Bochum. Der Bochumer Kanute Nico Pickert steht bei der U23-EM im Zweier-Canadier-Finale. Dabei stand er 2019 kurz davor, mit dem Kanusport aufzuhören.

Nico Pickert hat nicht zu viel versprochen. Bei den U23-Kanu-Europameisterschaften in Polen wollte der Bochumer Kanute zusammen mit Moritz Adam ins Finale des Zweier-Canadiers. Am Sonntag fahren die beiden jungen Deutschen im Finale nun um eine Medaille. Es ist Entwicklung, die bei Pickert so zwar zu erwarten war, die es aber so fast gar nicht hätte geben können. 2019 war er kurz davor, seine Kanu-Laufbahn zu beenden – und dann kam Corona.

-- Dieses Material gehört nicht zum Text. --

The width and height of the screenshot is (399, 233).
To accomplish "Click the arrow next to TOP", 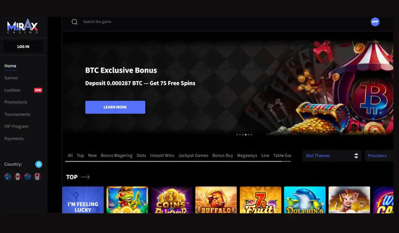I will (x=85, y=177).
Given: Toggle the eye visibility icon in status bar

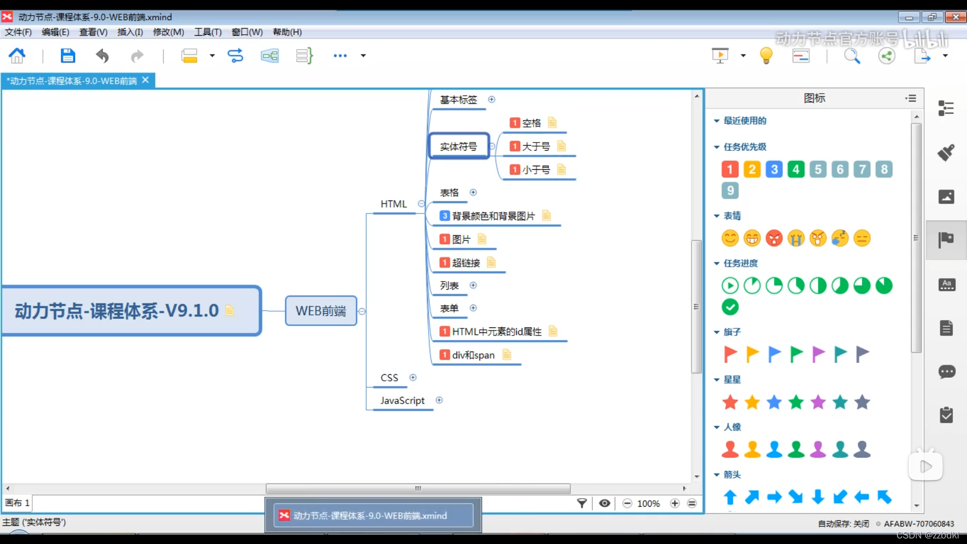Looking at the screenshot, I should (x=605, y=503).

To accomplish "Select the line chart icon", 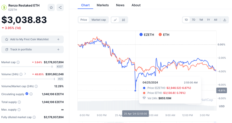I will (x=115, y=20).
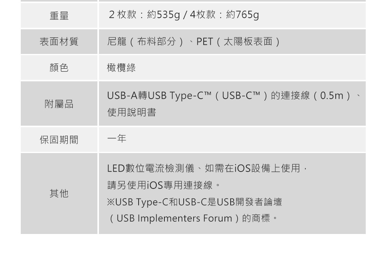
Task: Click the 一年 warranty value
Action: tap(117, 139)
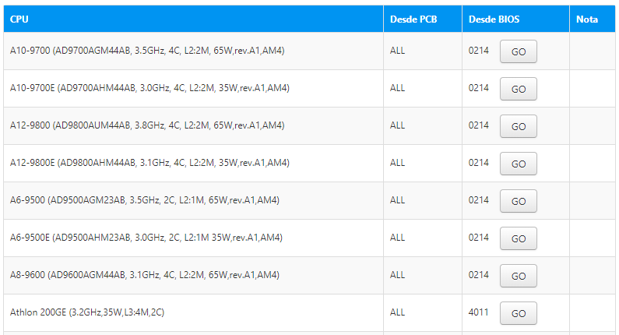Select the A10-9700 CPU description text
This screenshot has width=619, height=335.
click(147, 51)
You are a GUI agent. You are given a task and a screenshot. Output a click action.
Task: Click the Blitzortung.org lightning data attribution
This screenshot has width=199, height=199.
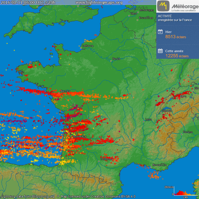28,196
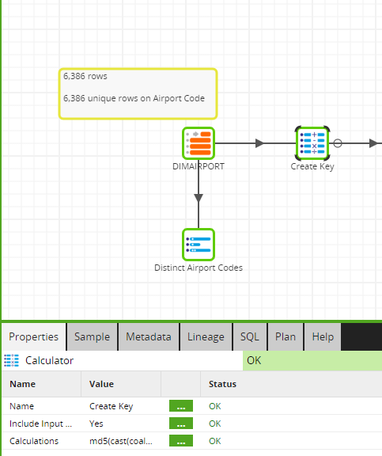382x456 pixels.
Task: Select the Create Key calculator component
Action: [312, 143]
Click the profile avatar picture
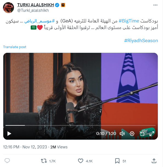163x167 pixels. [x=8, y=8]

„Da hatte ich zwei schlechte Saisons hinter mir“, sagte Pickert nun wenige Tage vor den Europameisterschaften. „Ich wollte lieber studieren, da ich mich sportlich kaum weiterentwickelt habe. Ich habe dann in Bochum angefangen zu studieren. Als Corona kam, habe ich wieder angefangen, intensiver zu trainieren.“

Was er im Stande ist zu leisten, zeigte Pickert zuletzt bei den Finals, den Finalrennen um die Deutschen Meisterschaften in Duisburg Anfang Juni Er sicherte sich über die 160 Meter den Titel.

100 Kilogramm und 1 Meter 90 Körperhöhe

„Über diese kurze Strecke hatte ich mit meinen 100 Kilogramm und 1 Metern 90 Vorteile“, sagte er. „Das war damit gemeint, als ich sagte, der größte und schwerste Athlet hat dieses Rennen gewonnen.“

Es war und ist ein weiter Weg bis zur nationalen Spitze. Es war und ist vor allem ein harter Weg dahin. Pickert aber will ihn weitergehen. Olympia in Paris 2024 ist sein großes Ziel. Die 500 Meter mit dem Zweier sind dann olympisch. Sich dafür zu qualifizieren, wird noch einmal deutlich schwerer, als sich den DM-Titel zu sichern.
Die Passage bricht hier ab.